Please find every line of the records that contains the word "your", and copy each of those lines in full.

== Material supplied

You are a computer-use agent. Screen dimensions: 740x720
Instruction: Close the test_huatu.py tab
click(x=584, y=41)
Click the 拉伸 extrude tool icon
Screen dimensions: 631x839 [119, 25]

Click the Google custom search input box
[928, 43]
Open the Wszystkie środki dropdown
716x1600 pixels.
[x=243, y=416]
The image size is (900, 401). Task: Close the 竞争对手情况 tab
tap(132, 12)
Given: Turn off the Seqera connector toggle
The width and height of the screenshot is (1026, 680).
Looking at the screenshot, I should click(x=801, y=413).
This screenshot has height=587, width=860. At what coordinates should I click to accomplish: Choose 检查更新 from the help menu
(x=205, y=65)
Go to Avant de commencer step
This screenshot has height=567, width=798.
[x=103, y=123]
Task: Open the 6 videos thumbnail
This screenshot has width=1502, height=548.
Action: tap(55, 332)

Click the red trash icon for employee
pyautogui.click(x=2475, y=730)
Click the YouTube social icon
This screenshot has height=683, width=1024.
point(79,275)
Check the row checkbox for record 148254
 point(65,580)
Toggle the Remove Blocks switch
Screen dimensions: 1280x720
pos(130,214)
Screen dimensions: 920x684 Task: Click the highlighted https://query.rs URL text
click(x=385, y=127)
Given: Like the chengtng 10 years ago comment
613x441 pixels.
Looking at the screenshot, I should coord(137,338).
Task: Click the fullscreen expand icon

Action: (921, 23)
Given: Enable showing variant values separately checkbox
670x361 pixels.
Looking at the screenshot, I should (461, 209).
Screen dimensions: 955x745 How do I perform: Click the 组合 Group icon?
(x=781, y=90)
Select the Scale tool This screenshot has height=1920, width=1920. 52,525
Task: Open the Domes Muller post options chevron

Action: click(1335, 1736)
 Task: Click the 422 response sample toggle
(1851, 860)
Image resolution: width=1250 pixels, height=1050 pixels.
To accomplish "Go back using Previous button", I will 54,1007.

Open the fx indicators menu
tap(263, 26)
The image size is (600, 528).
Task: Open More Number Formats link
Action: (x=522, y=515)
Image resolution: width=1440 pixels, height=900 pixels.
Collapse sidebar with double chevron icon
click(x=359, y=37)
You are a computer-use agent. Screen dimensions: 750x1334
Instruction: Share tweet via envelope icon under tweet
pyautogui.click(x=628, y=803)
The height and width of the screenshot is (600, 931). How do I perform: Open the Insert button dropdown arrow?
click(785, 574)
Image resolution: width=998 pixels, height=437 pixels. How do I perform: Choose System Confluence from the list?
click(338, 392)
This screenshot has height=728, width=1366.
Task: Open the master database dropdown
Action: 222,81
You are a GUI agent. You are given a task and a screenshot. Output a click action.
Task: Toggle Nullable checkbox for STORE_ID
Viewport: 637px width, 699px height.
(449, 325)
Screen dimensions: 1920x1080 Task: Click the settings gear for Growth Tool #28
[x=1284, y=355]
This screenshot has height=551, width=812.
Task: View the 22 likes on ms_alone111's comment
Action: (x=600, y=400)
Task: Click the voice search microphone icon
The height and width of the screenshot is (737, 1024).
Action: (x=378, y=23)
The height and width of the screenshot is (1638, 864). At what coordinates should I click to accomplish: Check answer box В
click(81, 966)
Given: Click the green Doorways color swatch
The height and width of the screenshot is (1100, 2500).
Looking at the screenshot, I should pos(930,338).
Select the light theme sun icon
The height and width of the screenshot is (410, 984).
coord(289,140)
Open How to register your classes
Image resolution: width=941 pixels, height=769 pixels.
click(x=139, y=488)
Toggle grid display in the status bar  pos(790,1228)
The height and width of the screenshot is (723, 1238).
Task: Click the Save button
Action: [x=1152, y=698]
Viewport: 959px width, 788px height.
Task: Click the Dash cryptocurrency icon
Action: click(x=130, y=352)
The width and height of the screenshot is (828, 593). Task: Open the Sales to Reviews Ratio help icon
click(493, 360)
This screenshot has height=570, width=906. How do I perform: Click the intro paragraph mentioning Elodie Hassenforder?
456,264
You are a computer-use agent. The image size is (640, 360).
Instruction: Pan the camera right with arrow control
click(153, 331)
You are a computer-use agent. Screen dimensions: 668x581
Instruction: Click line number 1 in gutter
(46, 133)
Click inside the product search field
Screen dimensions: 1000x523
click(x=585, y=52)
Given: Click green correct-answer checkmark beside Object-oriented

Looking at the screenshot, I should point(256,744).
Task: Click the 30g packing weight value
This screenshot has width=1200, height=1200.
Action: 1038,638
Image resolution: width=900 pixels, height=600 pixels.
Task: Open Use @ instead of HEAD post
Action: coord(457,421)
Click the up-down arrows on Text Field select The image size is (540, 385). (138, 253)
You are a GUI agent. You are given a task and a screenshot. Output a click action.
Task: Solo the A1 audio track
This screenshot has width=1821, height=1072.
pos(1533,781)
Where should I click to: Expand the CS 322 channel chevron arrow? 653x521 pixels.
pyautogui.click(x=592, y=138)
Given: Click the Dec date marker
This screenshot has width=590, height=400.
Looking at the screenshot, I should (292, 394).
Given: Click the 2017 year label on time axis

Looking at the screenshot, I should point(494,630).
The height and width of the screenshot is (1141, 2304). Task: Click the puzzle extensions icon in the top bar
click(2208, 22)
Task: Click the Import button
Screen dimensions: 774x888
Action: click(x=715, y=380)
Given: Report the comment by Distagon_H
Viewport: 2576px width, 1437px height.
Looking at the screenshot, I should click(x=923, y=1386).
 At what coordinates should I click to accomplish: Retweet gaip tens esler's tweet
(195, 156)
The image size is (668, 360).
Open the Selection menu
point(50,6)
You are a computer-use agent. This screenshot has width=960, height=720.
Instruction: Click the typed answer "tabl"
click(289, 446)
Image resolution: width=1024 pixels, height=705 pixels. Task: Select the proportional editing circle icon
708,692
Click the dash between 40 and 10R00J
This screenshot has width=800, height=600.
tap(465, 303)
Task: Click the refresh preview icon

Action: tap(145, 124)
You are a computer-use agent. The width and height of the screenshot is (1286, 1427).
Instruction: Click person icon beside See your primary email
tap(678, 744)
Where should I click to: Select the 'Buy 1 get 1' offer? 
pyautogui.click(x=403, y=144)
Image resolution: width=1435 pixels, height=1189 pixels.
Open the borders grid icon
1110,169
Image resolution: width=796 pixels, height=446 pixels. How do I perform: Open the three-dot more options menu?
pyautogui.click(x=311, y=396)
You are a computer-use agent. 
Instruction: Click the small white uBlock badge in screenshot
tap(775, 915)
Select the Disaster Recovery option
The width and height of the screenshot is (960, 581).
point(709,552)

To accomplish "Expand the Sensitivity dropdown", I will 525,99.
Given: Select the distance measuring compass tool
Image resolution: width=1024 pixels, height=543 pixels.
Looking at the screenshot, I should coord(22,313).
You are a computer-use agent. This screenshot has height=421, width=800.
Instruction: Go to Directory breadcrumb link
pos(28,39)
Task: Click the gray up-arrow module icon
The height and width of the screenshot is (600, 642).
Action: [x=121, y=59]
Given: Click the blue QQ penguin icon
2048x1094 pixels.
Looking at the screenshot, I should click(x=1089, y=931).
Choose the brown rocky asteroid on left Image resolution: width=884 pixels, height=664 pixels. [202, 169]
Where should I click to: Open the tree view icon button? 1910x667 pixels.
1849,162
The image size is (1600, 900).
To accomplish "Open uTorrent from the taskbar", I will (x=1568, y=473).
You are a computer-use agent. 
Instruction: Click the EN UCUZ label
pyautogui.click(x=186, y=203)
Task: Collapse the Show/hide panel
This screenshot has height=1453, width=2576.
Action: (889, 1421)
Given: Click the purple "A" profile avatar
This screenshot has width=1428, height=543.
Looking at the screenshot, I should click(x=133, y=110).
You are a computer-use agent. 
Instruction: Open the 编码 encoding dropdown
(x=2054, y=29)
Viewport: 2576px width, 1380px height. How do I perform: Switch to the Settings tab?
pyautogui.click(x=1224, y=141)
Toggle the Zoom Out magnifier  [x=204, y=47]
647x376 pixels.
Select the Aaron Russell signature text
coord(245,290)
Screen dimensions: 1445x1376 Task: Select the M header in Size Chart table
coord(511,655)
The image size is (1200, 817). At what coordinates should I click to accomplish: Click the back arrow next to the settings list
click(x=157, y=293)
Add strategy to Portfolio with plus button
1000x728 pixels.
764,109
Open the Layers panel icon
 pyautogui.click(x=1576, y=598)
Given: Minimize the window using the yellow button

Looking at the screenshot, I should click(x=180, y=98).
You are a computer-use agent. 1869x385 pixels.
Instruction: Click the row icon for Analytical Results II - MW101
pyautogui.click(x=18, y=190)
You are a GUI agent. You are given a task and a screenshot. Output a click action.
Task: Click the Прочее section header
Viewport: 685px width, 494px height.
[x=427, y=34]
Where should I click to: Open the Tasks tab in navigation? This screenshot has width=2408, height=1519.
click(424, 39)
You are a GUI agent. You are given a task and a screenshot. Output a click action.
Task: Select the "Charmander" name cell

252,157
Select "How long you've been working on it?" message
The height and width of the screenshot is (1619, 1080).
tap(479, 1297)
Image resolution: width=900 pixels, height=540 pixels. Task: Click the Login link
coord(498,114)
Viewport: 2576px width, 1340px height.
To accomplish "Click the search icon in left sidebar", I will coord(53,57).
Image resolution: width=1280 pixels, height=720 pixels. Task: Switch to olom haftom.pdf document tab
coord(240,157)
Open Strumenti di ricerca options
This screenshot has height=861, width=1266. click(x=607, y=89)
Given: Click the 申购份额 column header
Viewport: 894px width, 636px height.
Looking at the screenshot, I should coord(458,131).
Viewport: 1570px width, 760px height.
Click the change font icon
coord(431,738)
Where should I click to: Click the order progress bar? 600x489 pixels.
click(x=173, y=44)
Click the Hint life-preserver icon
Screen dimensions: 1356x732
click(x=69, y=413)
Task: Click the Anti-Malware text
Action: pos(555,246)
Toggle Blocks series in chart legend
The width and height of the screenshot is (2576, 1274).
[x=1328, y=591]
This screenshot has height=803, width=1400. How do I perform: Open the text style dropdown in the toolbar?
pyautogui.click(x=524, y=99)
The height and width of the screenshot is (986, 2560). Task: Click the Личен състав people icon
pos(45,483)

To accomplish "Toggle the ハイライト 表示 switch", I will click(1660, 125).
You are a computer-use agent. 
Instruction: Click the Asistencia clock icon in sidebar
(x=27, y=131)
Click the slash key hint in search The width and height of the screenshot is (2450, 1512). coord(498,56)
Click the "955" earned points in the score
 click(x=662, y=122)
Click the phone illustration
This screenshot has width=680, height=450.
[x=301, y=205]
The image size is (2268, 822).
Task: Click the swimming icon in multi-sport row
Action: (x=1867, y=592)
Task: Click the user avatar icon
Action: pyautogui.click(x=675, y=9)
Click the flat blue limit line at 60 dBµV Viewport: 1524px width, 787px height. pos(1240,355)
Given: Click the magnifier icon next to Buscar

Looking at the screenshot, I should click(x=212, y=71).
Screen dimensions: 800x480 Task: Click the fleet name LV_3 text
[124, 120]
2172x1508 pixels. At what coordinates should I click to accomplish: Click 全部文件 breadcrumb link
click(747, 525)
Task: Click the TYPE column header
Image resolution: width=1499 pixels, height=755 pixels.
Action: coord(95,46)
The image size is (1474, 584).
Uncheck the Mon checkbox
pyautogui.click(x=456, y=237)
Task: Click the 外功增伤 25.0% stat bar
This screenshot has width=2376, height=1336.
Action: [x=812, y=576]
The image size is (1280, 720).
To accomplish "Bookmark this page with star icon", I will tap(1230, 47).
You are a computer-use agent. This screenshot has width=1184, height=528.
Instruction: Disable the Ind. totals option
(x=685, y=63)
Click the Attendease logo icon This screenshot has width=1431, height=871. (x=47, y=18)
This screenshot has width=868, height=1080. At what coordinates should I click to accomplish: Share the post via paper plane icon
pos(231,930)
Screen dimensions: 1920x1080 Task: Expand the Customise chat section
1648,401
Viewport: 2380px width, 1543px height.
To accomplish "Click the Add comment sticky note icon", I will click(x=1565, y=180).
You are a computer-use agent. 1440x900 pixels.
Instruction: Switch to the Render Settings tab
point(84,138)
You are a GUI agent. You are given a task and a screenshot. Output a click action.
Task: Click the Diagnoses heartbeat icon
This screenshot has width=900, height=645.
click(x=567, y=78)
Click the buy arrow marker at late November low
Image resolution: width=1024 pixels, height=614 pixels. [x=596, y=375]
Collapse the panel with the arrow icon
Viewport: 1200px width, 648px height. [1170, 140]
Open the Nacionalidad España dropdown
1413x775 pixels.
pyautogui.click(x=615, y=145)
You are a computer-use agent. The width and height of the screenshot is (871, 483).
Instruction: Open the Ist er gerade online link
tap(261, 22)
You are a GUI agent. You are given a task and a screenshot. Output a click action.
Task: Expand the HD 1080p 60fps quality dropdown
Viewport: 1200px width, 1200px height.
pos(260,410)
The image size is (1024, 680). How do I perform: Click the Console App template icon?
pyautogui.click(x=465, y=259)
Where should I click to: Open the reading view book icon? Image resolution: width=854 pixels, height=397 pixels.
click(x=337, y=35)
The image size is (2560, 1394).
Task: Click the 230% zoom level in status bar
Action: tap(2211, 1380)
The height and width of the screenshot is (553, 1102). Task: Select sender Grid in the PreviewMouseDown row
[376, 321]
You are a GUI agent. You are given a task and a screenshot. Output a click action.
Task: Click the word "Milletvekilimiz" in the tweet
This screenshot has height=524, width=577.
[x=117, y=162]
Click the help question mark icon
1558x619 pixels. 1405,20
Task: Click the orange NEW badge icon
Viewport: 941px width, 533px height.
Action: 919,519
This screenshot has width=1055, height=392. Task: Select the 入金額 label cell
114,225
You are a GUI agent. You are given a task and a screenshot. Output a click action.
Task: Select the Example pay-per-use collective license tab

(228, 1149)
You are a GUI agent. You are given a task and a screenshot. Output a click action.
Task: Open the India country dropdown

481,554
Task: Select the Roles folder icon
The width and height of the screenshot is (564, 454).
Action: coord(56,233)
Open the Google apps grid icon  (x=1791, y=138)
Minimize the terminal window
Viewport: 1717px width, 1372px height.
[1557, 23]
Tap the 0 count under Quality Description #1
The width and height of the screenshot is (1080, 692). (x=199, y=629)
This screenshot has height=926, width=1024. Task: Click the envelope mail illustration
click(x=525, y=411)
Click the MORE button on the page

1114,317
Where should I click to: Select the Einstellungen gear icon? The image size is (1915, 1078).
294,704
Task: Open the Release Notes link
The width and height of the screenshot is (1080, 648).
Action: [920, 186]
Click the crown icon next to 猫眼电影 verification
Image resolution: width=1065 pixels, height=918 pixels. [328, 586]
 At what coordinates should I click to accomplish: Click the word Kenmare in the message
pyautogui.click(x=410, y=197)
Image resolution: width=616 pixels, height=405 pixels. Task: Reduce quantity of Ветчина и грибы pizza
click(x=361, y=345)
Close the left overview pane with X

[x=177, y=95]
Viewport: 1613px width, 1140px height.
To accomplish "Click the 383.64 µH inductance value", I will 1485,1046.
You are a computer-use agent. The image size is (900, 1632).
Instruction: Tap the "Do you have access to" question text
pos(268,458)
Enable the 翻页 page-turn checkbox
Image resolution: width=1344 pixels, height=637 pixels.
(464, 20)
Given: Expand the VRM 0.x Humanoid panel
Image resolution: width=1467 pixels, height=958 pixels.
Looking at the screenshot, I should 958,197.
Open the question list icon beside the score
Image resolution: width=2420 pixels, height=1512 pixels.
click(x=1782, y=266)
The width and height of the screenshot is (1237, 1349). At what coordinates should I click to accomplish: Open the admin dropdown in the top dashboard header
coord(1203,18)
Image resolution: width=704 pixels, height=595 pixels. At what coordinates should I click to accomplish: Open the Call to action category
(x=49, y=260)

====

■ Result of this task:
Open How to register your classes
Instruction: Click person icon beside See your primary email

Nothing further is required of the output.